# help me...decide



## NTcaribe (Apr 8, 2004)

I love both types of these fish,but can only decide on one
please help decide
remeber the one with the most post will most likely to be my decision 
thank-you


----------



## Bigkrup444 (Oct 6, 2003)

I voted for a dent. Because not that many people have them. I ve never seen a dent in person but i seen some awesome looking ones in pictures. But rhoms are cool too, its all up to you. I know it hard deciding on what to get i wish i could just set up tons of tanks and get a few of everything


----------



## Death in #'s (Apr 29, 2003)

everybody has a rhom
get the dent


----------



## SLANTED (Dec 7, 2003)

Dents have a very unique coloring and most members don't have any. Plus if you ever do want to get a rhom, you can get any variation virtually anywhere


----------



## 1piranhaman (Apr 21, 2004)

i voted for a dent buddy- you know i would
cant lose with a dent.


----------



## Trimma194 (Mar 20, 2004)

dent..no guestion


----------



## fishofury (May 10, 2003)

I say rhom. Dents look too much like a pacu to me


----------



## Seany B (Dec 12, 2003)

Go for the Rhom. Just because I know theres one a Animalia right now maybe 3 inches for 59.99.


----------



## neongreen (Apr 12, 2004)

Does anyone have a picture or link to one of a Denticulatas?

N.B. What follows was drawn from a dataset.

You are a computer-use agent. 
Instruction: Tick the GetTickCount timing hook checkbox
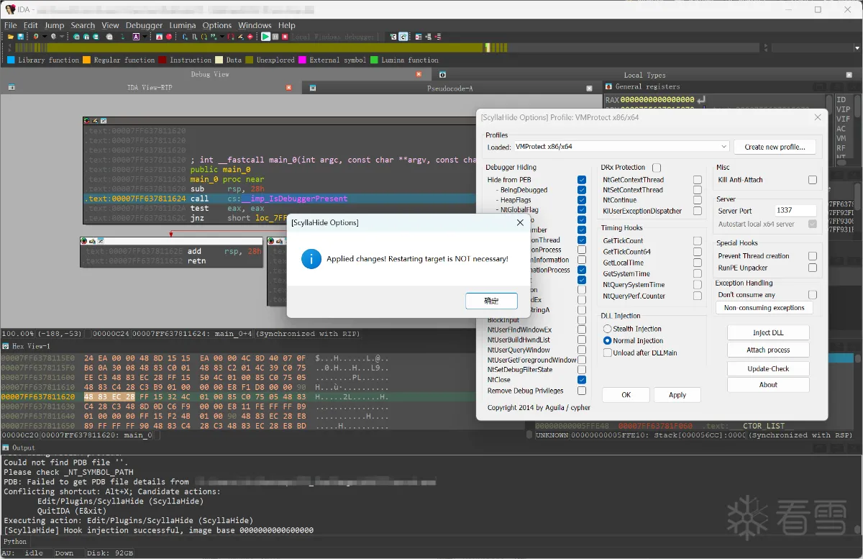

I want to see the unique coloring







.


----------



## SERRAPYGO (Feb 4, 2003)

Taken from OPEFE


----------



## SERRAPYGO (Feb 4, 2003)

I had one for awhile. Kind of a fun fish to own. Very active and ate everything.


----------



## neongreen (Apr 12, 2004)

I didnt vote, but I would choose rhom.


----------



## NTcaribe (Apr 8, 2004)

Bigkrup444 said:


> i wish i could just set up tons of tanks and get a few of everything


 AGREED,me too


----------



## NTcaribe (Apr 8, 2004)

Seany B said:


> Go for the Rhom. Just because I know theres one a Animalia right now maybe 3 inches for 59.99.

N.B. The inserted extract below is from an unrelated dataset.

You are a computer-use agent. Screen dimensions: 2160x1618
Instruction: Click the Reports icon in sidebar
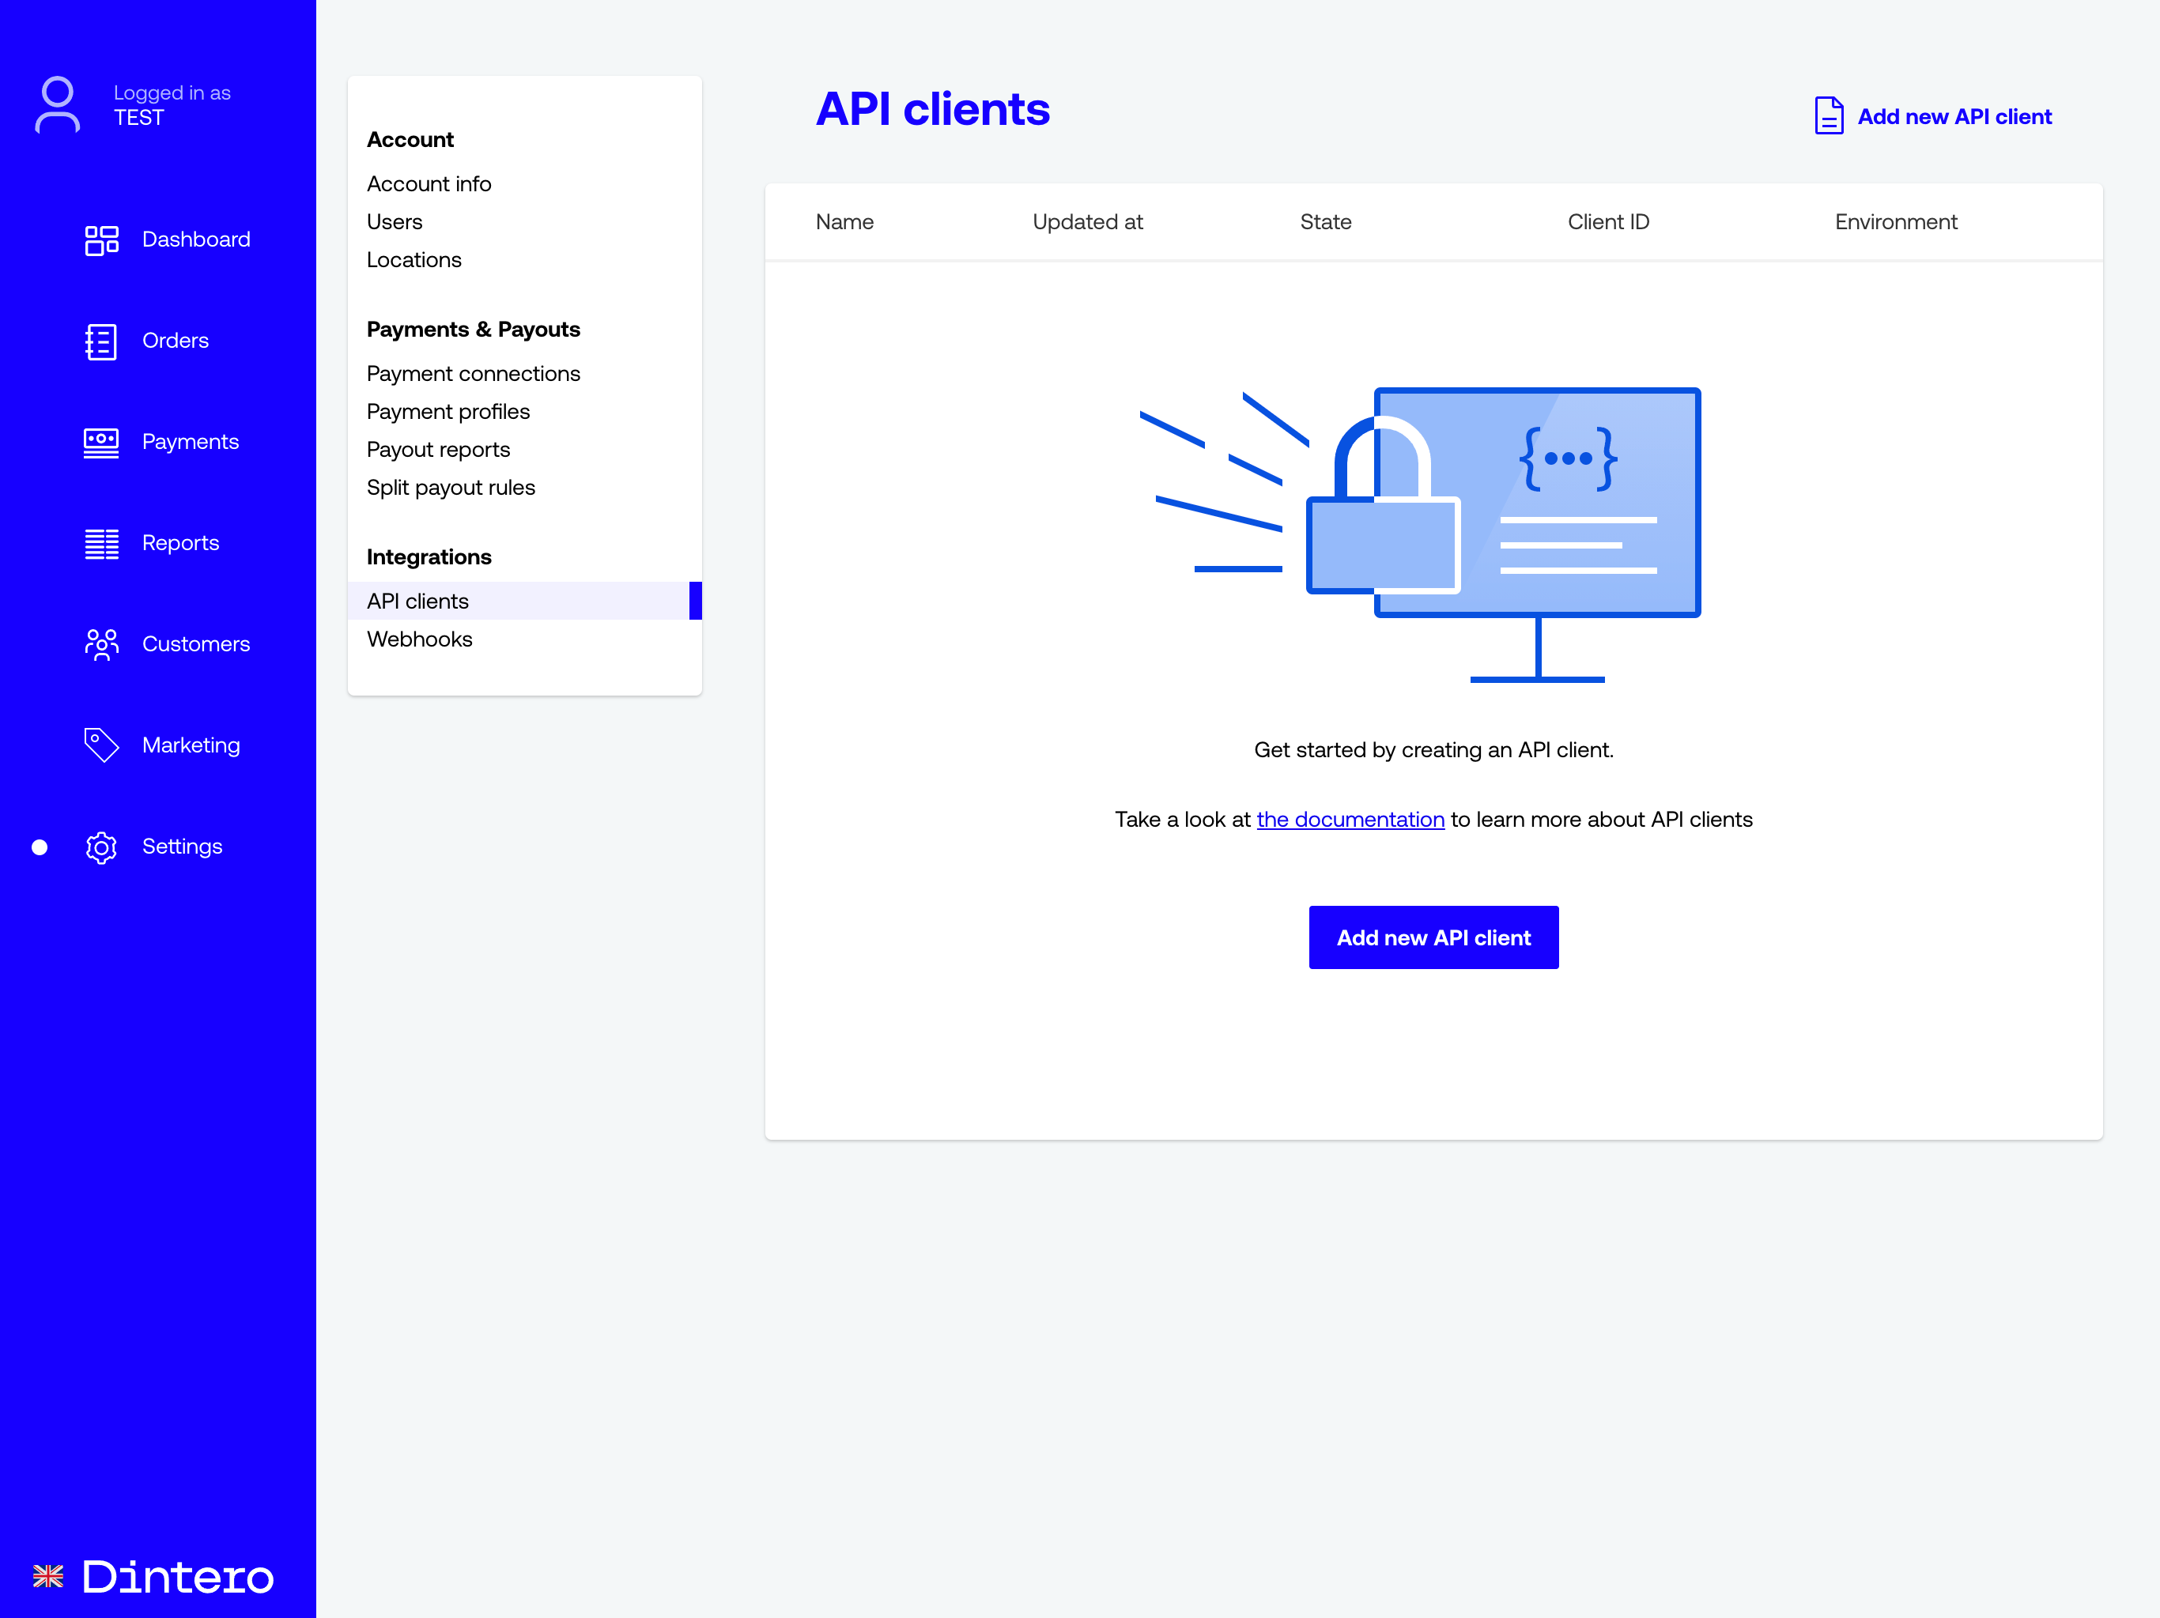click(x=102, y=542)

 yeah i seen that one it's labelled as a "black piranha" the girl there didn't know what i ment when i asked if they had any rhomb's, seany B did you see those red bellies that were right above the rhom ,I bought those :laugh:


----------



## NTcaribe (Apr 8, 2004)

anyways,i might get a rhom.....and within the next two years i will get some dents

keep on voting and posting your opinions on these two fish i'd love to hear more


----------



## Judazzz (Jan 13, 2003)

Go Dentic









Everyone has a rhom nowadays - I'd get someting more unusual and exotic.


----------



## redbellyjx © (Jan 26, 2004)

wow judging by the responses i thought that the dent would be a winner! ive never seen them in my LFS so if you have a chance to get some, i say go for it!


----------



## NTcaribe (Apr 8, 2004)

redbellyjx said:


> wow judging by the responses i thought that the dent would be a winner! ive never seen them in my LFS so if you have a chance to get some, i say go for it!

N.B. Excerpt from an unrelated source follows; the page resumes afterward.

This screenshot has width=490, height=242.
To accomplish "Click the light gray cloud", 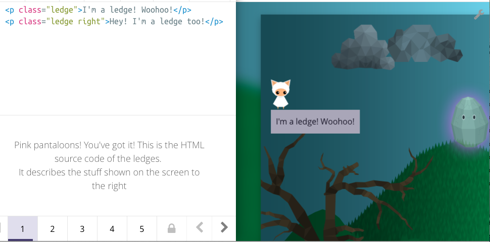I will pyautogui.click(x=363, y=48).
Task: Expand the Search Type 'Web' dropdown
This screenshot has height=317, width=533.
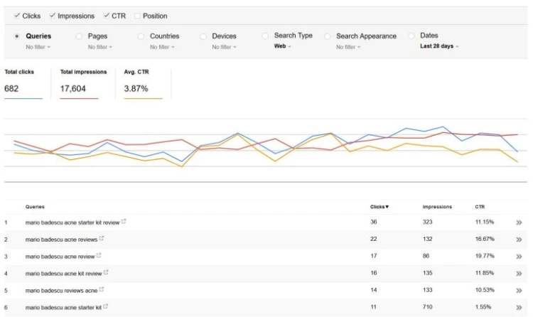Action: pyautogui.click(x=284, y=46)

 yeah i know where everyone is getting at when they say get the one know one has
LoL







that way you can brag
but i need to get anoth 60 gallon tank for some dent's i have a 35gallon ot in ise and im going to house a rhom in there fore a year or so....first i have to get a constant paying job to get some dents..my parents by me my supplies(i'm a mooch)


----------



## Seany B (Dec 12, 2003)

nasty typhoon said:


> Seany B said:
> 
> 
> > Go for the Rhom. Just because I know theres one a Animalia right now maybe 3 inches for 59.99.
> ...


No I never saw them. I was in a hurry though. How big were they?


----------



## NTcaribe (Apr 8, 2004)

Seany B said:


> nasty typhoon said:
> 
> 
> > Seany B said:
> ...


 they are 6"


----------



## NTcaribe (Apr 8, 2004)




----------



## Seany B (Dec 12, 2003)

Damn i woulda liked to get 2 of them and then i woulda got rid of my 2 2 inch red bellies.
I'm waiting for them to get a fair size until i put them in with my 2 that are about 6 inches


----------



## NTcaribe (Apr 8, 2004)

animalia has alot of dime sized piranha.....i think they might be RB pacu's the tank never said


----------



## Seany B (Dec 12, 2003)

When I was there I saw some small Pacu's but no RBP's. only the black P which looks so nice I wish I had a tank for it. What kind fo setup do you have?(with your tank?)
any pics?


----------



## Mr. Hannibal (Feb 21, 2003)

It's a matter of taste...Dents are tempting since they are very very rare...and a Rhom is a must have for any P collector...







!


----------



## Lonald (Jan 10, 2004)

I would have to say rhom, they just kick ass :laugh:


----------



## DAZZA (Mar 7, 2003)

Be the sheperd not the sheep. Go to a lfs with a good selection and chose the fish YOU like the look of. Forget about aggression. If you like the fish and it is aggressive that's a bouns. My choice, rhom.
Ta.


----------



## NTcaribe (Apr 8, 2004)

Seany B said:


> When I was there I saw some small Pacu's but no RBP's. only the black P which looks so nice I wish I had a tank for it. What kind fo setup do you have?(with your tank?)
> any pics?


 well basically i have a 65gallon,natural geo-subtrate(brown) devil skull in the middle,floating plant(fake) couple other fake plants..duckweed(real)small lilly pads(real)
3>6"RB P's

35gallon setup with sand(cycling)no fish at the moment

pics coming soon!!


----------



## NTcaribe (Apr 8, 2004)

I just like when i have parties in my house..people think they will bite their hands if they put their hands in there...so if i got a rhom(crazy ass looking fish) they would be really nervous..and especially if i got some dent's they'd get bittin for sure

mainly i just buy the fish for their beauty,to tell you the truth when i first got my red bellies i thought they'd be viscious,they are all skittish pussies :laugh: 
but i dont care anymore,they are beautiful thats all that matters to me


----------